Tuesday, October 13, 2009

The Thing I Came to Do: Learn!

It's very easy to learn here. Even if I just started classes on October 5th (last Monday) I feel as though I have been learning non-stop since my arrival. Walking down the street is a language lesson. Waking up in the morning and sitting down to breakfast with my host family is great prononciation practice. Every conversation I overhear on the Metro and every conversation I engage in with anyone is a chance to practice my French. When I buy my lunch, I try so hard to get my accent correct, so that the server will think I'm at least passably fluent. It's a great victory when someone responds to me in French. If someone responds in English, I firmly forge ahead with French until they reluctantly give in with a sigh and return my change with a "soixante centimes et bonne journee!". An even greater victory is when someone asks me for directions on the street or at the Sorbonne. That means that I look like I belong, that I'm not sticking out like a sore thumb of an American. The best is when someone asks for directions to somewhere I know and I nonchalantely respond while secretly inside I'm jumping for joy because it means I'm adjusting!

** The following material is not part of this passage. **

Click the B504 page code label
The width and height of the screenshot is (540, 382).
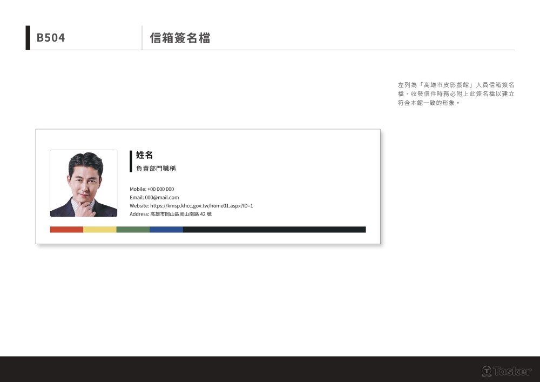[x=51, y=38]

So, yes it's very easy to learn here. Even if you don't want to, (which of course I am ravenous to do so) you're going to learn. Another great thing for learning is the churches! Because there's not really a "campus" and basically I spend my days wandering around the whole city, sometimes there's nowhere to sit down or get away from the rain. So, I've taken up churches as a hobby. They're very calming and certainly fascinating! I like the Medieval ones because I can try out my new vocabulary in them. The Baroque ones are a little too "busy" (decoration wise... not people wise!) for my liking, but they're nice all the same.

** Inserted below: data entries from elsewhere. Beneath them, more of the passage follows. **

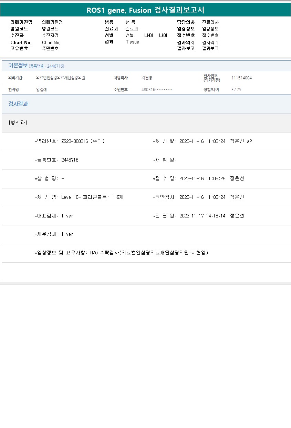This screenshot has height=428, width=291.
Task: Click the 병원코드 value in the header
Action: pos(50,29)
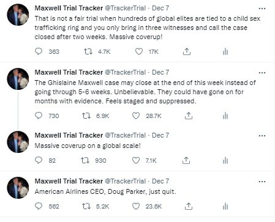The height and width of the screenshot is (222, 275).
Task: View analytics of the Doug Parker tweet
Action: tap(225, 206)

And now, onto classes. I've had two of my three university classes so far. My class at Paris II Pantheon-Assas called Institions Politiques Francaises begins this week on Thursday. Mondays are my busiest day by far. I have five hours of class and then a two hour break and then two more hours. I begin my week with Art and Archeology of Egypt's New Kingdom, a 3rd year class at the Sorbonne. [There are three years of "license" or ungergraduate study at French universities. So a 3rd year class is like a senior level class.] And then in the afternoon I go to Art and Architecture of the Middle Ages: 11th-16th Centuriesm, a 2nd year class also at the Sorbonne, which meets Wednesday afternoons as well.

In Art and Archeology of Egypt, there are three "classes" with in the course. There's a TD (travaux dirigees) which is like a section in the US as there are less people in each TD than there are in the bigger course. The big course is called the CM or cours magistral. And finally there is a cours optional, which in this case for me is on the Pierre de Palerme, an important document in the history of the Old Kingdom in Egypt. In that class, we're actually beginning to learn how to read hieroglyphics, something that I with my penchant for 19th century British art never really thought I would get the opportunity to learn!!! In the CM and the TD we're focusing on the tombs of the New Kingdom, more specifically the 18th-20th dynasties. In the TD we have to do an oral expose with a partner, which I am absolutely terrified to do because it will be 15 minutes of speaking French in front of native speakers!!! But, I'm also really excited about how much of a challenge it should be. My subject is the tombs of the princes in the time of Ramses I to Ramses II. A key place for research will be the Sorbonne's library of Egyptology. How cool is that that there is a whole library for Egyptology and that I get to use it?!?!

My Mediaval class was pretty scary on the first day of the TD because we walked into the classroom (more on the classroom and the building later...) and were handed a packet of papers with drawings of churches and instructed to fill in all of the terminology. How in God's name am I supposed to know the word in French for tympanum? and altar screen? and ribbed ceiling vaulting?!? Well, I didn't know them when we started. But, by the end of the class, I had learned approxamately 250 new vocab words. The best part was that I realized that I really knew the words because I learned them by looking at pictures and hearing the corresponding words, not by looking up English words in the dictionary and translating. I've always believed, and am finding even moreso now that the best way to learn is to see something and to learn the word in French, so that your brain forms the synapse that a green leafy thing is an arbre, not that tree= arbre. It really helps when trying to form sentences, both in speech and in composition.

And now more on the classroom where most of my classes meet. It's on the 4th floor and there are no windows. Sounds terrible, right? Negative. Every single wall is covered in really strange high-relief sculptures of roman soldiers! Life-size ones too! It's very bizarre, but wonderfully awesome and entertaining. I love it. The building where I have class is not the big famous Sorbonne building on Rue Saint Jacques that faces the Place de la Sorbonne, that's where the Egyptology library is, but rather it is in the Rue Michelet Centre Pour Art et Archeology. So all the classes there are art history ones. It's really neat because there's such an artistic air to things, like the reliefs on the wall of my classroom and also the egyptian sculptures in the large staircase and the paintings in the large auditoriums.

That's most of the interesting information on classes. I love going to my university classes. My language class at APA and then the French culture one are both interesting but less exciting and new and different than the university ones, for obvious reasons. But still, I learn and learn and learn without ceasing.